(EXTRACTED MATERIAL)

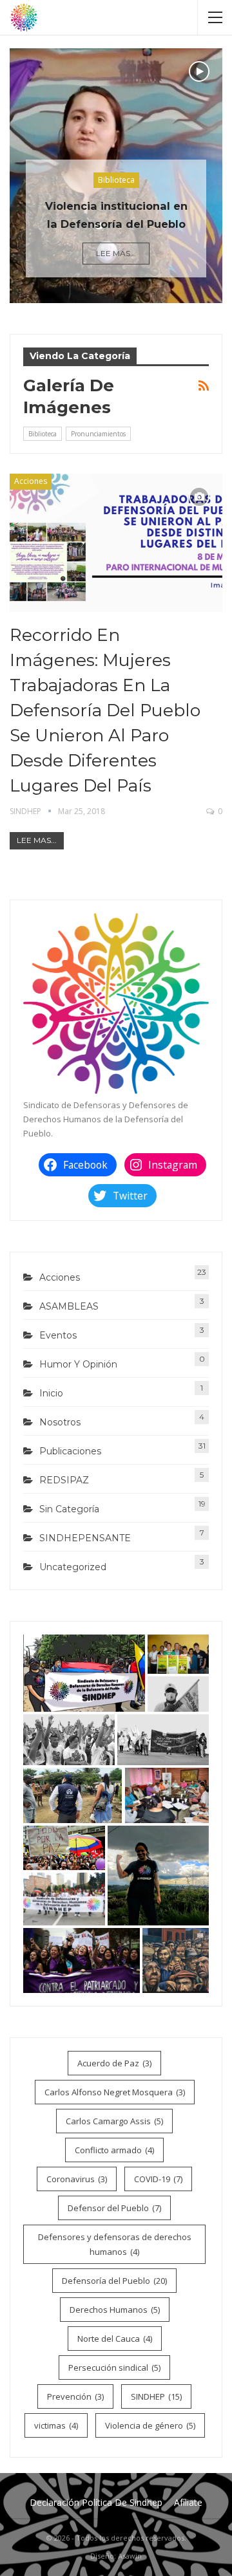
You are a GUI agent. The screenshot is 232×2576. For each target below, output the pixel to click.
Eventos (58, 1335)
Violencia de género (150, 2425)
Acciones (30, 481)
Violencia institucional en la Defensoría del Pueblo (116, 214)
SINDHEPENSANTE (85, 1538)
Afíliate (188, 2502)
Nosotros (60, 1422)
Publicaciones (70, 1451)
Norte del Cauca (114, 2338)
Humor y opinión (78, 1364)
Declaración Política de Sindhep (96, 2502)
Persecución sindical (114, 2367)
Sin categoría (69, 1509)
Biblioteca (116, 179)
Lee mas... (116, 253)
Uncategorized (72, 1567)
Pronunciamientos (98, 433)
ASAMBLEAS (69, 1306)
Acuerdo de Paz (114, 2063)
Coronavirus (76, 2179)
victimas (56, 2425)
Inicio (51, 1393)
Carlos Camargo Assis (114, 2121)
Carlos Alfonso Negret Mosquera (114, 2092)
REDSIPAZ (64, 1480)
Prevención (75, 2396)
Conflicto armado (114, 2150)
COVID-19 (158, 2179)
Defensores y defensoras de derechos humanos (114, 2244)
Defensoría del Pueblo (114, 2280)
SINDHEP (156, 2396)
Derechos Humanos (115, 2309)
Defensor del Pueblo (114, 2208)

(End EXTRACTED MATERIAL)

If a line in the records above has the word "Violencia", copy it out.

Violencia de género (150, 2425)
Violencia institucional en la Defensoría del Pueblo (116, 214)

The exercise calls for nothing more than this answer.